Segment Start: EXERCISE INPUT
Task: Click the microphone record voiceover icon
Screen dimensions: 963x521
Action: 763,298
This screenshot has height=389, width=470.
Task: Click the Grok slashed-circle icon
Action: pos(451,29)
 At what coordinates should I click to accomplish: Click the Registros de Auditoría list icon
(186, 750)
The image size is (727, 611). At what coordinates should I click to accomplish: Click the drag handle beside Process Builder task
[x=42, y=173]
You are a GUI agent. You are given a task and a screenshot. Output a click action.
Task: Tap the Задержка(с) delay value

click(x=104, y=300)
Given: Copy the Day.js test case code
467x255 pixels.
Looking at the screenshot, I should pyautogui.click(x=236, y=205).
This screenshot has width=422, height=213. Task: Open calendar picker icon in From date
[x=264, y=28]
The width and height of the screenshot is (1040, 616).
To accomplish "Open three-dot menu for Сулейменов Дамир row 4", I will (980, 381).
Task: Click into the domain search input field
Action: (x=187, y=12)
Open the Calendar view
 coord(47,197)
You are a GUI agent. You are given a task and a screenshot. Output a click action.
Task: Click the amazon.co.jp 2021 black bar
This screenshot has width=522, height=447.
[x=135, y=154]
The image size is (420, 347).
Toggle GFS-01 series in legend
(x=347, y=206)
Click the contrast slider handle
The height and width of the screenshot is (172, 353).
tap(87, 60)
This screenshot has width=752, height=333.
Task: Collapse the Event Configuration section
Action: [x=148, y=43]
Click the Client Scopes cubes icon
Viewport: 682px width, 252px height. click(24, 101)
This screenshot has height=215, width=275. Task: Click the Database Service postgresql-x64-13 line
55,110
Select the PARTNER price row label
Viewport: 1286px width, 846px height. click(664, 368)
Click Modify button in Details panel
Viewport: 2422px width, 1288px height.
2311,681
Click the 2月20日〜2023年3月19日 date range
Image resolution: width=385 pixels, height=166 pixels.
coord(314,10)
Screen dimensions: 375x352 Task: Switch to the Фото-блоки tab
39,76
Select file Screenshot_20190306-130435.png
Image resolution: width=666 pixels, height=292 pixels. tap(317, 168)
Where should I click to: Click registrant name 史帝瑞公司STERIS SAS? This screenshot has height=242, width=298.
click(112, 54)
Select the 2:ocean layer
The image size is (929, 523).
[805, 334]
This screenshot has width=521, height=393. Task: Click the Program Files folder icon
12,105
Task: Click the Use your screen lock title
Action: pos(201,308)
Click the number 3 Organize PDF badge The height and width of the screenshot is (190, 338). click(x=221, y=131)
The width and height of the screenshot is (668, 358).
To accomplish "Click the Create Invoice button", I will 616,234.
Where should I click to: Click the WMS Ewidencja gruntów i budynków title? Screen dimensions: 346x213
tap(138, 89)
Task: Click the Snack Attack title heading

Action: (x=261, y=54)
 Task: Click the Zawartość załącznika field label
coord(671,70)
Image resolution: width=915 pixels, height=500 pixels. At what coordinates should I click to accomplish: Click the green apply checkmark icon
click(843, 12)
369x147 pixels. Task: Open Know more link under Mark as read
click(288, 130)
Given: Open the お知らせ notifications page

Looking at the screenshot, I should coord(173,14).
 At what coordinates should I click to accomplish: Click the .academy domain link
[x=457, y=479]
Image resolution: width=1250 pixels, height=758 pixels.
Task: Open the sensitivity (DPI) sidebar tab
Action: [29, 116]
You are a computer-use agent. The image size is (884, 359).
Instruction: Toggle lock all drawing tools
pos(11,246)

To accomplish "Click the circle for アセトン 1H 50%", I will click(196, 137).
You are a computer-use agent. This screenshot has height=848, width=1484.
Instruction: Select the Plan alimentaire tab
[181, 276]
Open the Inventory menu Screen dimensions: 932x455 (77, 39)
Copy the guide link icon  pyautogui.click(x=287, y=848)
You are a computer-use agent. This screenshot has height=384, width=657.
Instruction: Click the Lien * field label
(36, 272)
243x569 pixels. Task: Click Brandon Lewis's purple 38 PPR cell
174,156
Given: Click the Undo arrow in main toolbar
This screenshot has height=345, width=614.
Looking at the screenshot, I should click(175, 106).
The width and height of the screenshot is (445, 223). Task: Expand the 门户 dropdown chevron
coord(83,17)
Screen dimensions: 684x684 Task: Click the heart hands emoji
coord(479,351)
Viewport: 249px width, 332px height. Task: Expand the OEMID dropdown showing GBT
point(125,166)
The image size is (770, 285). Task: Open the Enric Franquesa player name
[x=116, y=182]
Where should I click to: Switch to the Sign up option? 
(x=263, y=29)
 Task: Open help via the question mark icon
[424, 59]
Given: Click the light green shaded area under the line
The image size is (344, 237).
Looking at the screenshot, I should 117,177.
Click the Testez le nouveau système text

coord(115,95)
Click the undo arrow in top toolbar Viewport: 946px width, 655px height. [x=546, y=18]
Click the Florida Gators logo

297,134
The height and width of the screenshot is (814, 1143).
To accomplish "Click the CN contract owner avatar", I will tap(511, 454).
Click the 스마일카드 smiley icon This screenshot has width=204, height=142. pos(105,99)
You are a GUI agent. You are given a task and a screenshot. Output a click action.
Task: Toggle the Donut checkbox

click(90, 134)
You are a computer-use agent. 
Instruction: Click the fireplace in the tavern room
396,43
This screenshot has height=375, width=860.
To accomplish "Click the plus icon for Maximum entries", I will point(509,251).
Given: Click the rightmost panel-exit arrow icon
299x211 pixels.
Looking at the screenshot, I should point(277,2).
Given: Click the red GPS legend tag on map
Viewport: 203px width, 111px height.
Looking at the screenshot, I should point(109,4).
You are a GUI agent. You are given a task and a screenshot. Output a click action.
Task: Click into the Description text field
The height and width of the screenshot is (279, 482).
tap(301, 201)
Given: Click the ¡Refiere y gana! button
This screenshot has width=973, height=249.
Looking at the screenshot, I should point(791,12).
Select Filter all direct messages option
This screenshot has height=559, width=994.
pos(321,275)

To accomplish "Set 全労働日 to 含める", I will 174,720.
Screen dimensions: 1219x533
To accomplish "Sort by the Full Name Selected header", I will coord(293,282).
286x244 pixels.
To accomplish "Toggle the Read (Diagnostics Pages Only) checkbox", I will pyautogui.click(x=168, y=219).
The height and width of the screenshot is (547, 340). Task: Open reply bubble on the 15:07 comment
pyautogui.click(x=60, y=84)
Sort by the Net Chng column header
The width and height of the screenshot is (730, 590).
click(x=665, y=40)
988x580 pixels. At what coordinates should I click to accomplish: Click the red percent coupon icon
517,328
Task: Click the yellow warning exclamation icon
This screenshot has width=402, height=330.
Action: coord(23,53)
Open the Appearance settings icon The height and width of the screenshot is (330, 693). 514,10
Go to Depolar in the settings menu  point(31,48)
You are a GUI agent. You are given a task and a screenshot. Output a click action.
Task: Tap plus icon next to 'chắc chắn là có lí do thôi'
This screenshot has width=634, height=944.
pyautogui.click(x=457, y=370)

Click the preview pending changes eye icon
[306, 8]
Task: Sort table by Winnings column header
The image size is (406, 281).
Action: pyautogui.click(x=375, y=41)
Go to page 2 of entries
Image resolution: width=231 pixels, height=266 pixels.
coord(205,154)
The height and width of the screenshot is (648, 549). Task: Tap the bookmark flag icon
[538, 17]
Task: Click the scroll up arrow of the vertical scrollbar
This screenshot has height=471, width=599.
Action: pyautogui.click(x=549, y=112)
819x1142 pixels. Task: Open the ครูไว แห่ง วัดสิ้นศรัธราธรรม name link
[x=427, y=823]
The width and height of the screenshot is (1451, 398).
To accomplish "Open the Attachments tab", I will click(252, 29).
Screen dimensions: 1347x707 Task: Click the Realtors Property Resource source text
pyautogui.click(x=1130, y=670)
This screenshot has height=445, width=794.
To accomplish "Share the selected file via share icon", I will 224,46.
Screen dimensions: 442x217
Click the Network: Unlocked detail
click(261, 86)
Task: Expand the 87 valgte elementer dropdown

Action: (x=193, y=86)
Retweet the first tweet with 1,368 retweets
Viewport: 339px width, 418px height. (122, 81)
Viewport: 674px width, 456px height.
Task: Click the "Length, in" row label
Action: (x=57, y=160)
Segment End: EXERCISE INPUT
§ WHAT TO PRODUCE:
All lines above from the one containing "The height and width of the screenshot is (279, 482)." to the one containing "Screen dimensions: 442x217" must be repeated exactly, both lines included, and no others.

§ PROBLEM SOLUTION:
The height and width of the screenshot is (279, 482).
tap(301, 201)
Given: Click the ¡Refiere y gana! button
This screenshot has width=973, height=249.
Looking at the screenshot, I should point(791,12).
Select Filter all direct messages option
This screenshot has height=559, width=994.
pos(321,275)

To accomplish "Set 全労働日 to 含める", I will 174,720.
Screen dimensions: 1219x533
To accomplish "Sort by the Full Name Selected header", I will coord(293,282).
286x244 pixels.
To accomplish "Toggle the Read (Diagnostics Pages Only) checkbox", I will pyautogui.click(x=168, y=219).
The height and width of the screenshot is (547, 340). Task: Open reply bubble on the 15:07 comment
pyautogui.click(x=60, y=84)
Sort by the Net Chng column header
The width and height of the screenshot is (730, 590).
click(x=665, y=40)
988x580 pixels. At what coordinates should I click to accomplish: Click the red percent coupon icon
517,328
Task: Click the yellow warning exclamation icon
This screenshot has width=402, height=330.
Action: coord(23,53)
Open the Appearance settings icon The height and width of the screenshot is (330, 693). 514,10
Go to Depolar in the settings menu  point(31,48)
You are a GUI agent. You are given a task and a screenshot. Output a click action.
Task: Tap plus icon next to 'chắc chắn là có lí do thôi'
This screenshot has width=634, height=944.
pyautogui.click(x=457, y=370)

Click the preview pending changes eye icon
[306, 8]
Task: Sort table by Winnings column header
The image size is (406, 281).
Action: pyautogui.click(x=375, y=41)
Go to page 2 of entries
Image resolution: width=231 pixels, height=266 pixels.
coord(205,154)
The height and width of the screenshot is (648, 549). Task: Tap the bookmark flag icon
[538, 17]
Task: Click the scroll up arrow of the vertical scrollbar
This screenshot has height=471, width=599.
Action: pyautogui.click(x=549, y=112)
819x1142 pixels. Task: Open the ครูไว แห่ง วัดสิ้นศรัธราธรรม name link
[x=427, y=823]
The width and height of the screenshot is (1451, 398).
To accomplish "Open the Attachments tab", I will click(252, 29).
Screen dimensions: 1347x707 Task: Click the Realtors Property Resource source text
pyautogui.click(x=1130, y=670)
This screenshot has height=445, width=794.
To accomplish "Share the selected file via share icon", I will 224,46.
Screen dimensions: 442x217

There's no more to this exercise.